Environment group condemns EU 'greenwashing' of CAP reform
EU member states must 'steer choices' in right direction to ensure 'quality products' and a 'healthy environment', argues Faustine Defossez.
At the beginning of the common agricultural policy (CAP) reform process the European commission put the environment at the heart of the debate. Agriculture and the environment are inextricably interlinked, and without healthy soil, clean water and biodiversity, our capacity to produce food is threatened. It was, therefore, key to address the decline of the natural resources that farming depends on.
This decision to link payments and good agronomic practices was welcomed, especially when we think that under the current policy regime, we are asked to pay three times for the food - first to buy it, then for the subsidies, third for repairing damages done to nature.
But if the European commission’s proposal sewed some green shoots of hope, they were quickly cut down when the European parliament and council entered into the co-decision process and the 'greenwashing' started.
"In the name of simplicity and flexibility members of the European parliament and member state governments together managed to produce an ineffective policy that is green only on the surface"
In the name of simplicity and flexibility, members of the European parliament and member state governments together managed to produce an ineffective policy that is green only on the surface. Trying to exempt as many farmers as possible from the most basic agronomic practices, they diluted the content of the greening measures and added dozens of grounds for exemption to already very weak rules.
As scientists recently confirmed, "The EU has lost an opportunity to design better guidelines to improve agricultural sustainability”. According to them at least 88 per cent of EU farmers and about half of the farmed land will be exempted from the flagship measure of the reform.
The rules (set by the commission) for implementing the CAP have only compounded this. The delegated acts diminish what remained of the green content of the reform. For example, the commission decided to allow the use of pesticides and fertilisers on crops used in ’ecological focus areas’ (EFAs). A contradiction if ever there was one. On top of that the commission decided to further weaken these rules by releasing a declaration amending the delegated acts which they had already sent to the parliament and council - wiping out what was left of the EFAs.
It is clear and confirmed by scientists that green hope in the EU texts has vanished.
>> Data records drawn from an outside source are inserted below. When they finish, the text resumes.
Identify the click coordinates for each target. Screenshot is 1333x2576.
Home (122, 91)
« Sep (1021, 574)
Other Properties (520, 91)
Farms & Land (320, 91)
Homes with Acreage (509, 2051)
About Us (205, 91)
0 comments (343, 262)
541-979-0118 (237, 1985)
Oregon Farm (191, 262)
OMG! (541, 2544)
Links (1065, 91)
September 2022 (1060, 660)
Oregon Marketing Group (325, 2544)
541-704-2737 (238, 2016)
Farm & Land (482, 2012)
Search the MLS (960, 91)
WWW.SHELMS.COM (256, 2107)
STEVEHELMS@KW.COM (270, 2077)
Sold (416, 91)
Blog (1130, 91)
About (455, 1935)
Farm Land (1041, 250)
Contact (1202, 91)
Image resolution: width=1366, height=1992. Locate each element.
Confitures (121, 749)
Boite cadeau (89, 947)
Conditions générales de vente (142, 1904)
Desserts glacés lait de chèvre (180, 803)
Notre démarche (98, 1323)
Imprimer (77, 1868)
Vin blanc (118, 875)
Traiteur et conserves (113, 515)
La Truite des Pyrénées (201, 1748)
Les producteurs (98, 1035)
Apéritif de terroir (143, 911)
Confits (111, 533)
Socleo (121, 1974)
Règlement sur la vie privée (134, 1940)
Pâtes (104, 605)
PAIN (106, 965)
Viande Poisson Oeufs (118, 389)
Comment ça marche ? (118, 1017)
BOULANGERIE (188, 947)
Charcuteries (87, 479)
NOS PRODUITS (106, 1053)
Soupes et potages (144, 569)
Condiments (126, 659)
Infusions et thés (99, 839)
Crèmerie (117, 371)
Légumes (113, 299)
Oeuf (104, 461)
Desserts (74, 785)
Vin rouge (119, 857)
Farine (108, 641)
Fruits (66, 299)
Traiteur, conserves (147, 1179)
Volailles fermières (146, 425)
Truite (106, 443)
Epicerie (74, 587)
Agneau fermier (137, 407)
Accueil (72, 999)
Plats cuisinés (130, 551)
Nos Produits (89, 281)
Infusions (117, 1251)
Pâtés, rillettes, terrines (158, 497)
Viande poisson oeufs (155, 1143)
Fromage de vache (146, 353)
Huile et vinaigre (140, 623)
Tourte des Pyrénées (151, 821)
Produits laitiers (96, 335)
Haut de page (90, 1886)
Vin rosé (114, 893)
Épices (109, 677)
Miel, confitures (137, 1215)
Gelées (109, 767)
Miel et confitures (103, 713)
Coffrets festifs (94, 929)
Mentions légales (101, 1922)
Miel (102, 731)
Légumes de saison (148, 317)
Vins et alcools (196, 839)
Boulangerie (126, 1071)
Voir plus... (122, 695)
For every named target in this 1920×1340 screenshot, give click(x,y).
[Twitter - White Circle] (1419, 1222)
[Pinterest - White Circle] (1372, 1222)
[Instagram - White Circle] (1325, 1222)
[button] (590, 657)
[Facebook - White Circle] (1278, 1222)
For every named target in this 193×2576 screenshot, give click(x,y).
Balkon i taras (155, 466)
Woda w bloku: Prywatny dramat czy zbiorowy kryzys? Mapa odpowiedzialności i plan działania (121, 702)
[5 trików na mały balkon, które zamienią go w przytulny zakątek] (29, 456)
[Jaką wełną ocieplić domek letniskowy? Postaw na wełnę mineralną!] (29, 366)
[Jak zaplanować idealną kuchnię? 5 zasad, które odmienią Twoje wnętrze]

However, member states still have lots of flexibility in the choices they make vis-à-vis greening, and depending on the choices made, there is still a possibility that this flexibility can revive some environmentally practices.
"Member states carry a heavy responsibility in this as they will be the ones responsible for the crucial choices"
Member states carry a heavy responsibility in this as they will be the ones responsible for the crucial choices. Yet again we are worried to see that some of them are already using this flexibility to make things even worse. Countries like France will give a ‘green’ payment to maize monoculture by using an ‘equivalent’ trick to crop diversification. They should remember that the primary objective of this reform was the sustainable management of natural resources and climate action and adapt their plan before sending their final version to the commission on 1 August 2014.
Member states must make their decisions about the greening in pillar one, but also in rural development and cross compliance. We hope that they will steer their choices in the right direction and consider the environment and people first, ensuring that in exchange for the €58bn spent annually they get quality products and a healthy environment.